Dans le monde du divertissement, quand quelque chose ne plaît pas à quasi-unanimité, les gens ont une manière bien convaincante d'affirmer, avec certitude, que «DÉSOLÉ, mais non, ça c'est pas de l'art.»

Je me réfère ici à Lady Gaga sur qui on a déversé du vomi pendant une prestation sur scène dans le cadre du festival SXSW. Pas de l'art. Trop dégoûtant, qu'on a dit. Ç'pas ça, l'art, que tout l'monde s'empressait d'écrire à coeur levé. «L'art c'est propre, c'est beau.»

La seule image qui me vient en tête, quand un improvisé évaluateur des bonnes choses donne son verdict sur le coup de l'émotion, est celle d'un égoïste prêt à mettre l'histoire sur pause afin d'établir, à la place de toute une génération, celles des autres et celles à venir, ce que devrait être l'art ou pas.

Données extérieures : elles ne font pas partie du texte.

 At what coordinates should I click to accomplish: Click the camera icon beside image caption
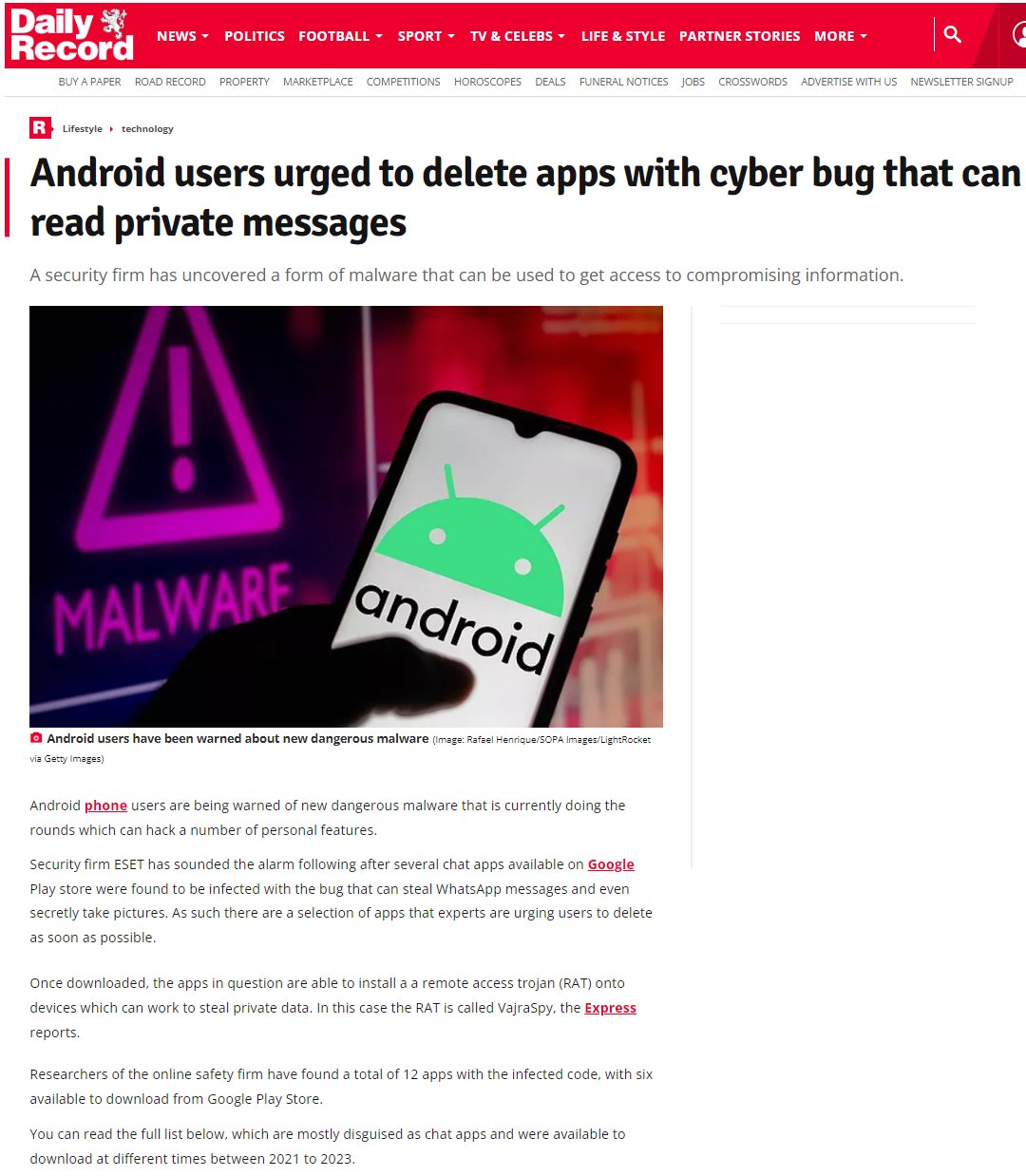(x=36, y=738)
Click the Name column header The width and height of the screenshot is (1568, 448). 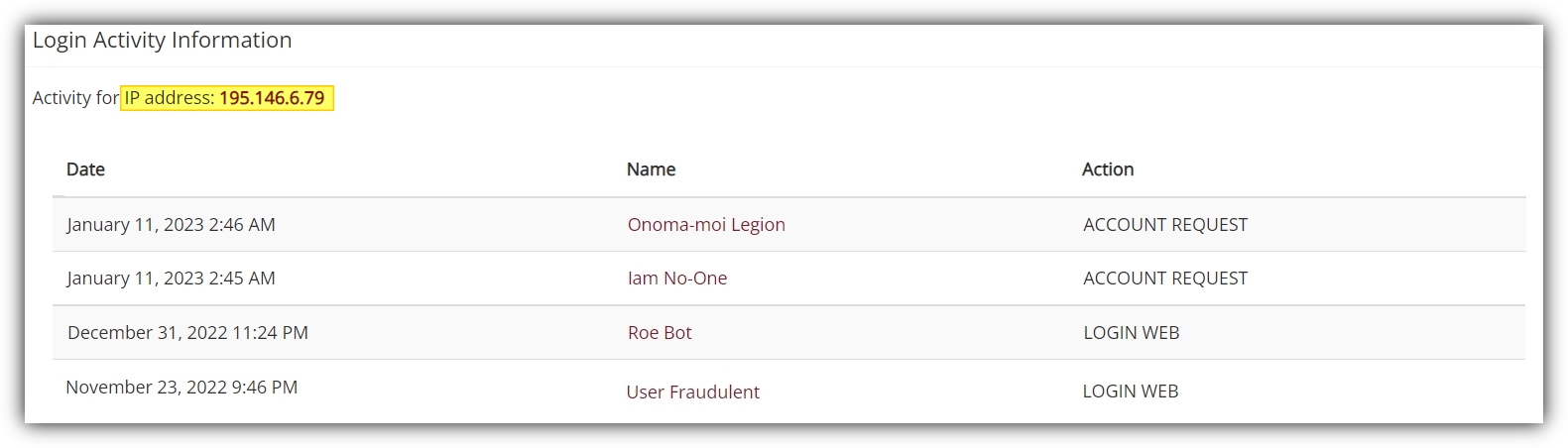[x=651, y=169]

Tout ça pour deux minutes de malaises youtube par un avant-midi glacial d'hiver 2014. On change tout parce que là là, maintenant, je feel pas bien après avoir visionné ça.

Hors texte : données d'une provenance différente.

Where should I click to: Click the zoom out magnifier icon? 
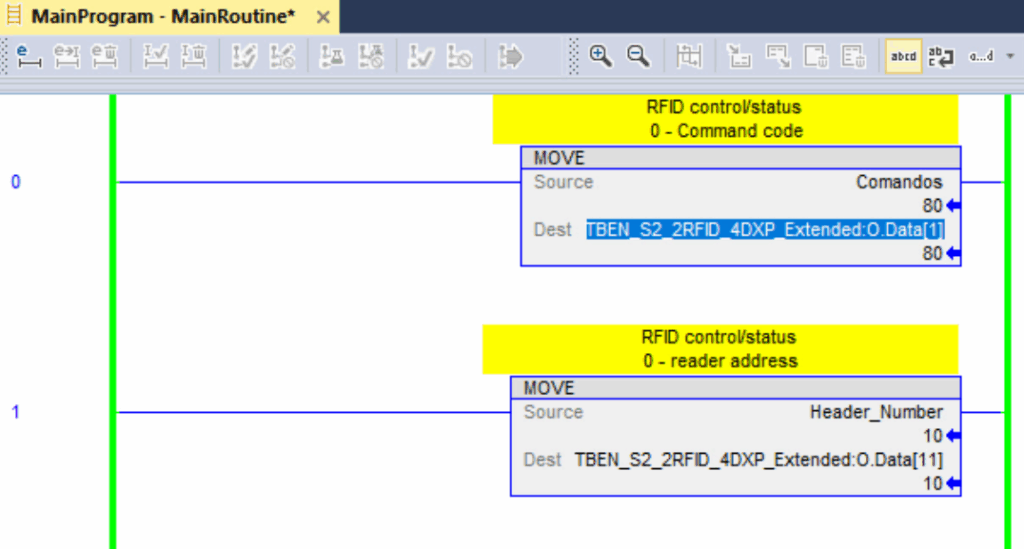pyautogui.click(x=638, y=57)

Veux-tu m'expliquer pourquoi un dude, dans le confort de ses pantoufles et en direct de son salon montréalais, se permettrait un droit de regard sur la démarche artistique d'une Lady Gaga en représentation sur une scène de Austin au Texas à SXSW? Pas au Centre Bell, là. Non, dans un concert aux USA qui ne lui était même pas destiné. Pire, pour y avoir accès, il a lui-même dû taper «Lady Gaga vomi» sur Google et appuyer sur play. Ark :'( y u do dis, ladi gaga???

Karl Hardy d'EnVedette.ca a réagi à ça:
 

«Tsé, des fois, trop c’est comme pas assez. On devrait répéter cette phrase à Lady Gaga ces jours-ci. La pauvre ne se remet pas du flop de son album Artpop et essaie par tous les moyens inimaginables de faire parler d’elle.»

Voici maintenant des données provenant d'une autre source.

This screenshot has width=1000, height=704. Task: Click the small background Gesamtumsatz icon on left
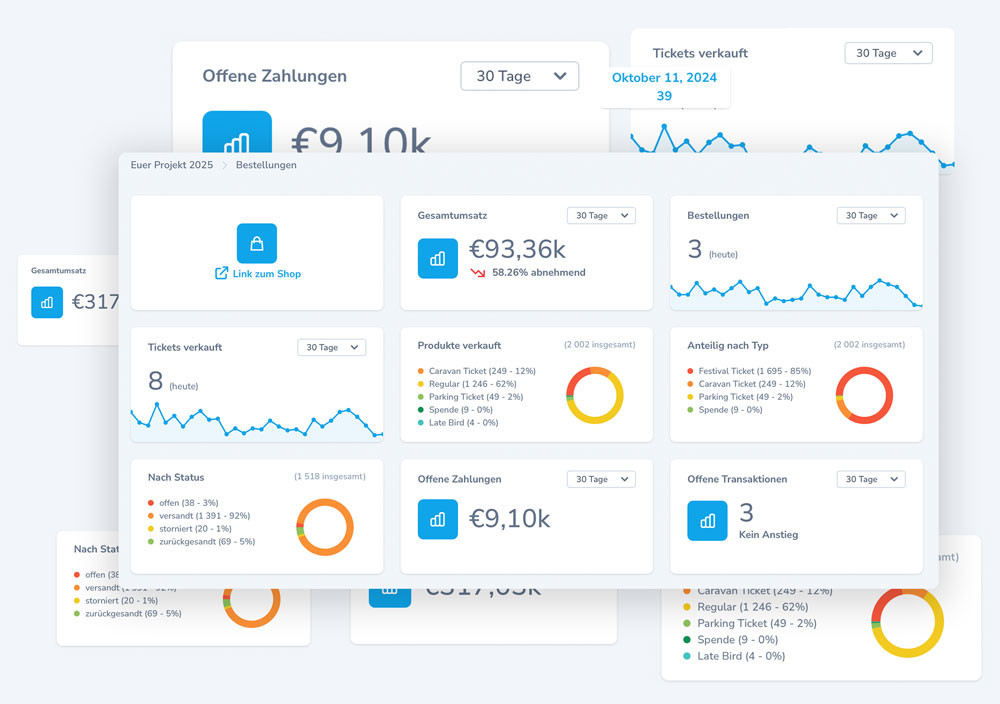pyautogui.click(x=47, y=301)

Really, Karl? En quelques lignes seulement, la question était déjà réglée. L'idée qu'elle ait eu envie de se prêter à un exercice artistique était écartée avant même qu'on y ait pensé. Tout d'suite, on évoque un coup marketing, une manière  désespérée de faire parler pour remédier à un flop.

C'est un peu comme le slut-shaming, au fond. Quand une fille porte des shorts trop courts, c'est pas pour le confort, mais bien parce qu'elle n'est rien d'autre qu'une salope qui espère secrètement que tous les gars du monde la fourrent à 4 pattes. L'artist-shaming, quant à lui, consisterait donc à rendre honteux les artistes qui transgressent les codes de bonne conduite des âmes frileuses. On évoque alors la dépression, le désespoir, la dérape totale.

Lady Gaga peut donc se revendiquer edgy, à condition de s'assujettir aux dogmes, attentes et valeurs de tout un chacun. Autrement dit, qu'elle se contente donc de frencher des filles dans des robes extravagantes. Tant que tout est convenu pis qu'on peut dire que ça c'est beau, ça c'est d'l'art.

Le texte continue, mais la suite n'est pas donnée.